* start *

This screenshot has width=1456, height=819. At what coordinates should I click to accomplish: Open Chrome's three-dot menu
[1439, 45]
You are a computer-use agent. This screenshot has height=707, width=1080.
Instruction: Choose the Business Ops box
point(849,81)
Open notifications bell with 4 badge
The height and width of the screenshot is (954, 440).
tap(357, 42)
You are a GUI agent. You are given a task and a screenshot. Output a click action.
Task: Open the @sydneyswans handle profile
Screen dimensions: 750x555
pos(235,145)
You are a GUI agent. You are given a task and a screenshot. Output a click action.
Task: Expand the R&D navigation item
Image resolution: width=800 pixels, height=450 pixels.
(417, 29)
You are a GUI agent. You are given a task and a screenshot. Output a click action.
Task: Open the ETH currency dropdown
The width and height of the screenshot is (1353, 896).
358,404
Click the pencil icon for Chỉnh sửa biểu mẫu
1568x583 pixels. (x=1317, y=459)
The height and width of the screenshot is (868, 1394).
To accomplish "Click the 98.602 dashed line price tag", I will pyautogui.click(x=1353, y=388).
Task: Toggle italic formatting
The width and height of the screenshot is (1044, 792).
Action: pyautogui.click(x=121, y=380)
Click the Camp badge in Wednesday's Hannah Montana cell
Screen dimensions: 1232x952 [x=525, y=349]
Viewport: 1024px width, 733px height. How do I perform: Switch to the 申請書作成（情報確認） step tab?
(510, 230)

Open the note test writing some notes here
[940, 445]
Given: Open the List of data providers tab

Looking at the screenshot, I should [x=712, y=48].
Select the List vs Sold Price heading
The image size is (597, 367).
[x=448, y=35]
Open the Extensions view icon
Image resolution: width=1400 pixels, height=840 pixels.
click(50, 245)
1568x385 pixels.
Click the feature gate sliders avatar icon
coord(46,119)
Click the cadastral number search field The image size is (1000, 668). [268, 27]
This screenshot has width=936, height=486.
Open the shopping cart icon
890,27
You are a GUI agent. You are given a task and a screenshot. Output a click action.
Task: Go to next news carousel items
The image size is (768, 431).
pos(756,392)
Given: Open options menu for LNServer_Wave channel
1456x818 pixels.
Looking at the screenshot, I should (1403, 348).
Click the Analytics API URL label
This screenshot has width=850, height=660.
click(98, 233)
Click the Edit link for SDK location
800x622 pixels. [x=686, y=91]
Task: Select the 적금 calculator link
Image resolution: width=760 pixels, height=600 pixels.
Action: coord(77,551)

* end *

The exercise:
Reproduce the stretch of lines from the first line above through the line containing "tap(357, 42)", both included, character for character.

Written solution:
This screenshot has width=1456, height=819. At what coordinates should I click to accomplish: Open Chrome's three-dot menu
[1439, 45]
You are a computer-use agent. This screenshot has height=707, width=1080.
Instruction: Choose the Business Ops box
point(849,81)
Open notifications bell with 4 badge
The height and width of the screenshot is (954, 440).
tap(357, 42)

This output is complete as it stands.